The Italian Almanac
Italians are flocking to Rome to see a show highlighting Italy's successful battle to reclaim plundered art treasures. The show, called Nostoi (Ancient Greek for 'Homecomings'), opened just before Christmas and runs at the presidential Quirinale Palace until March 2. So far, more than 5,000 visitors a day have braved the chilly weather and the steep Quirinal Hill to see the 69 long-disputed Greek, Etruscan and Roman works on view - most the fruit of landmark deals with leading US museums.
Many of the vases, amphorae and statues were signature pieces in their former homes in the John Paul Getty Museum, New York's Metropolitan Museum of Art, the Boston Museum of Fine Arts and the Princeton University Museum of Art. They include a marble statue of Roman empress Vibia Sabina, from Boston, and, from the Getty, a striking painted marble sculpture of griffons attacking a doe.
Not all the works come from the US, however. One haunting fragment, a damaged ivory face from the 1st century BC, was discovered in the warehouse of a London dealer in 2003. Another piece, an Etruscan bronze statue smuggled out of Italy in the 1990s, was handed over by a Swiss collector earlier this month. The jewel in the exhibition's crown, the Met's famous Euphronios krater (a chalice for mixing water and wine), has yet to arrive. It will join the exhibition later this month.

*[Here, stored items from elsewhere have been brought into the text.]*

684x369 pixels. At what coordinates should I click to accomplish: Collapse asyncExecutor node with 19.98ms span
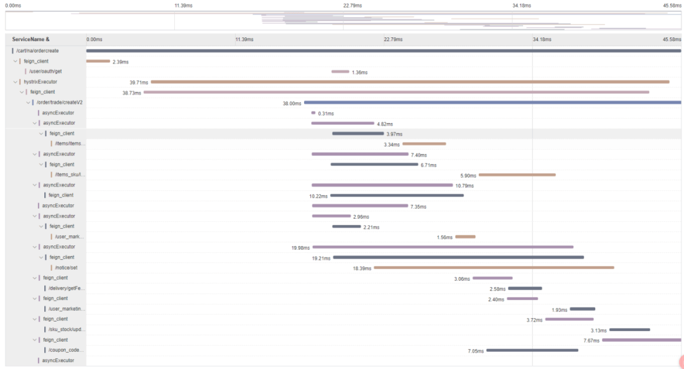click(x=35, y=247)
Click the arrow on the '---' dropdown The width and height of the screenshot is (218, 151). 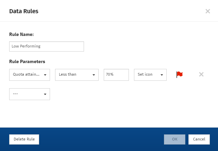point(45,94)
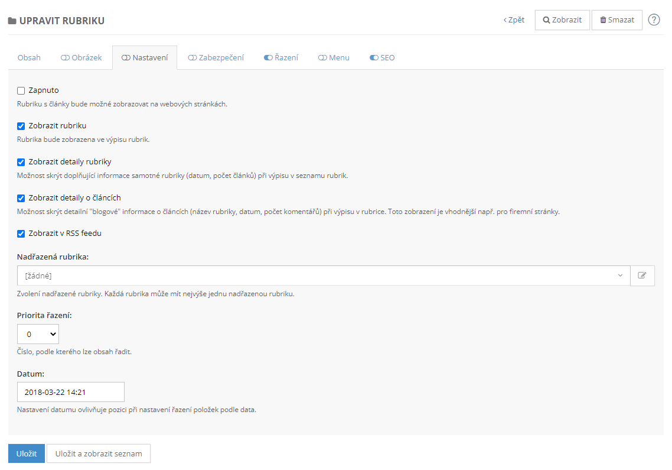Uncheck Zobrazit rubriku checkbox
Viewport: 672px width, 470px height.
(21, 126)
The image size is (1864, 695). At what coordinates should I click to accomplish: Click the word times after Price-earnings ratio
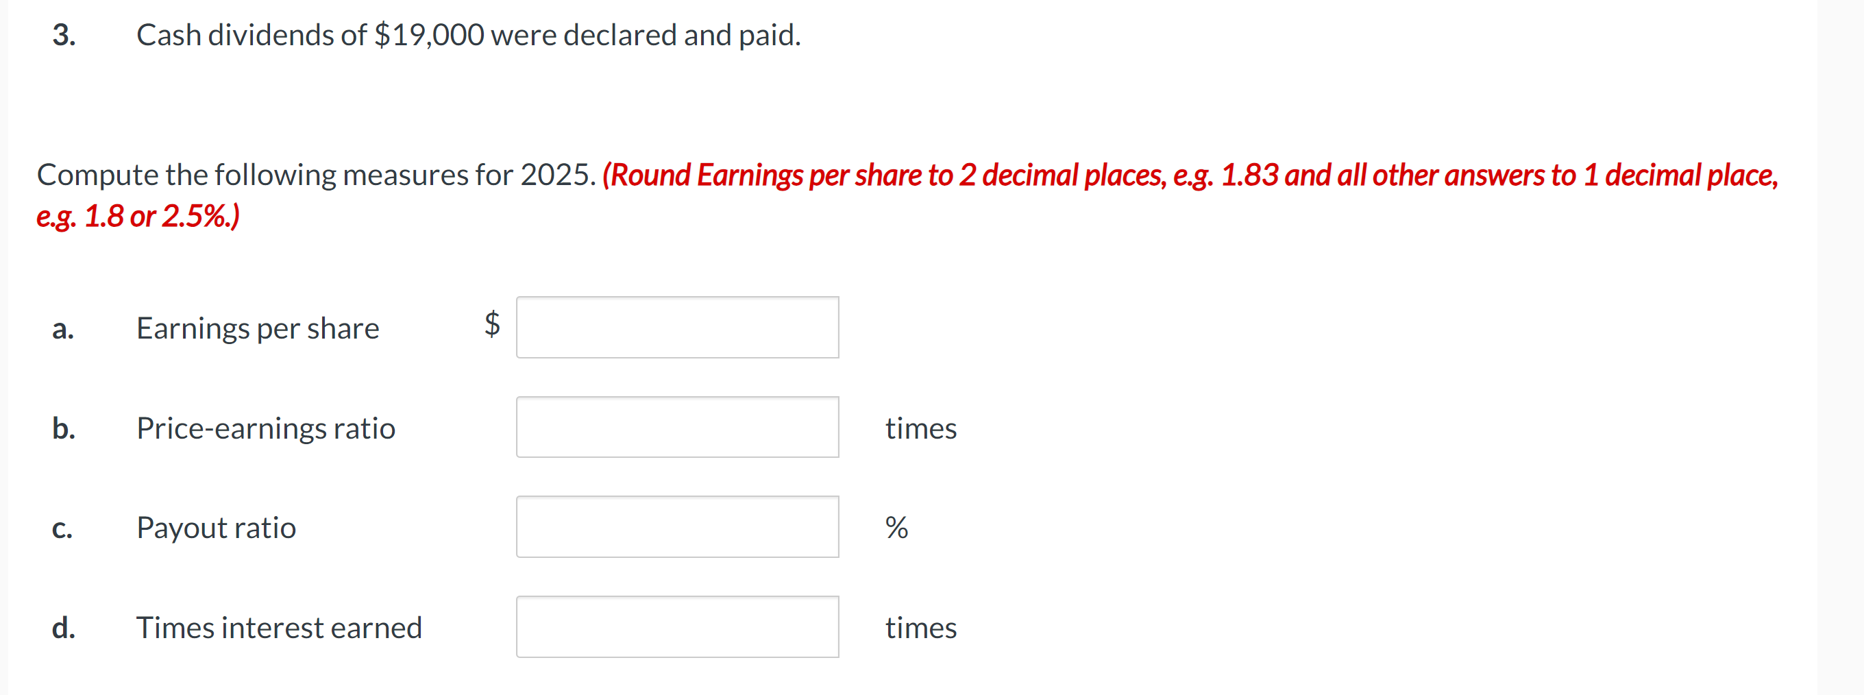[920, 428]
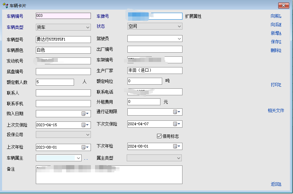Click the 车辆颜色 input field
The image size is (293, 194).
pyautogui.click(x=63, y=50)
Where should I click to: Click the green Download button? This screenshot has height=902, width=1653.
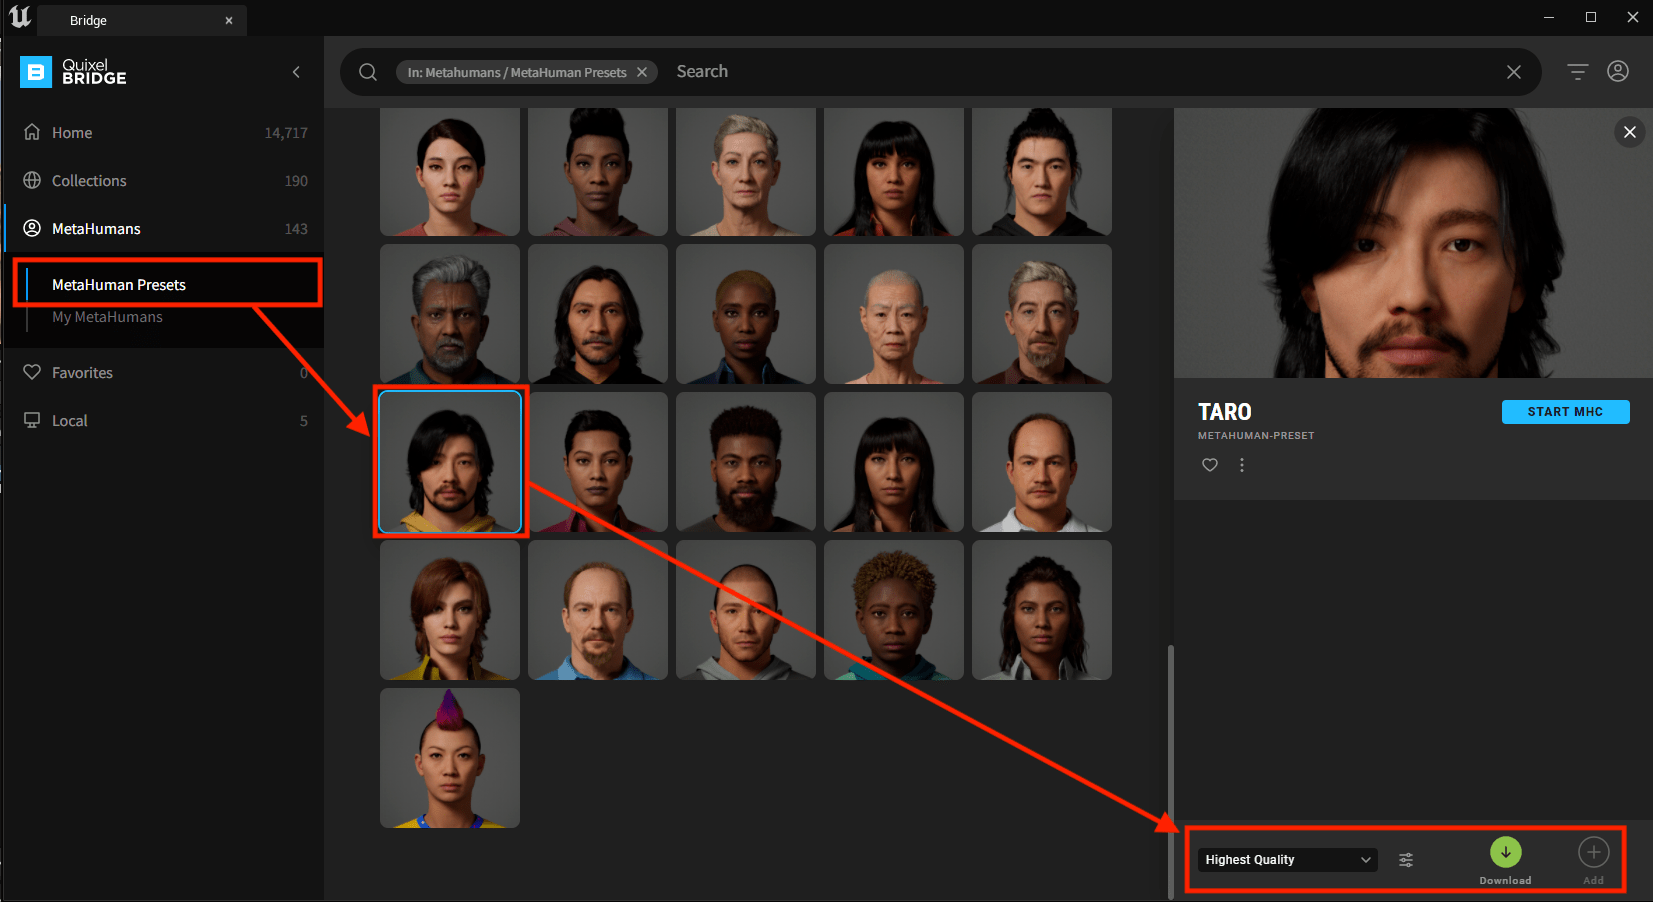[x=1505, y=852]
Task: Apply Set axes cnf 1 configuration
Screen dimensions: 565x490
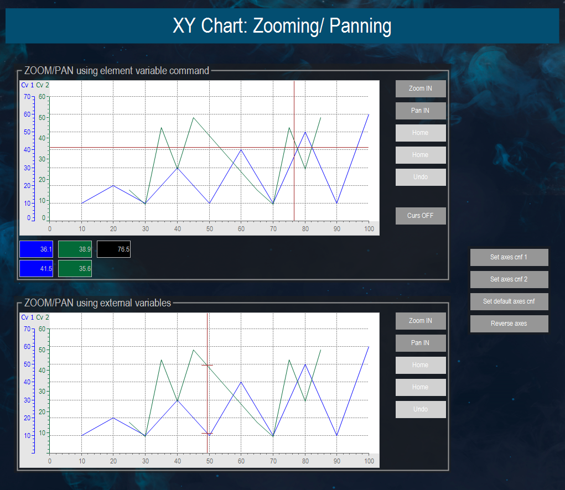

Italy's art police spent years gathering evidence that the objects were looted from tombs and ruins, smuggled out of the country and trafficked by dealers. All the US museums have said they were unaware of their illicit origins. Some of the objects are part of an ongoing trial in Rome of former Getty curator Marion True and prominent American antiquities dealer Robert Hecht. Both have denied charges of conspiring to traffic in looted art.